A Friendly Society

It is often accepted without question that the New England Puritans were hardhearted religious fanatics who took pleasure in publicly humiliating each other and calling down damnation on the heads of heathens. In 1917, H. L. Mencken wrote famously that the Puritan was characterized by his “utter lack of aesthetic sense, his distrust of all romantic emotion, his unmatchable intolerance of opposition, his unbreakable belief in his own bleak and narrow views, his savage cruelty of attack, [and] his lust for relentless and barbarous persecution.” In The Crucible (1953), Arthur Miller writes that the Puritans were a “sect of fanatics” who led a “strict and somber way of life” marked by “parochial snobbery” and “hard-handed justice.” Margaret Atwood once remarked that her 1985 novel, The Handmaid’s Tale​—​in which a ruthless theocratic government enslaves young women and forces them to have sex with its childless party elite​—​was her “take on American Puritanism.”

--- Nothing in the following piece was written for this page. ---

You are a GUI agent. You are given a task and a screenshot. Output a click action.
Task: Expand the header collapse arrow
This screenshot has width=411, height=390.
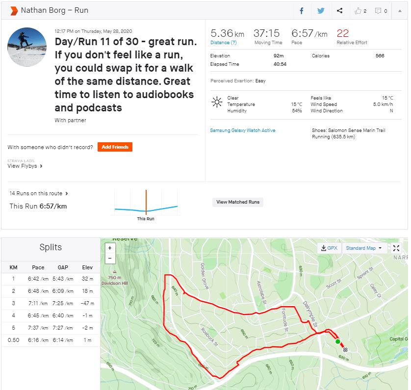tap(400, 11)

These caricatures have been regularly debunked by scholars. In his groundbreaking two-volume New England Mind, Perry Miller showed how the Puritans’ fears and hopes shaped their “errand into the wilderness,” and Charles Lloyd Cohen and Charles Hambrick-Stowe have argued that feelings were central to the Puritans’ understanding of salvation and piety. Now, Abram Van Engen turns to the role of sympathy. Sympathy, or “fellow feeling,” he argues, was central to the Puritan way of life. Not only was a spontaneous affection for fellow Christians viewed as a sign of salvation, but sympathy was also understood as the defining characteristic of a godly society. At the heart of John Winthrop’s “city upon a hill,” Van Engen writes, is “a vision for society in which reciprocal affections become fundamental to communal well-being.”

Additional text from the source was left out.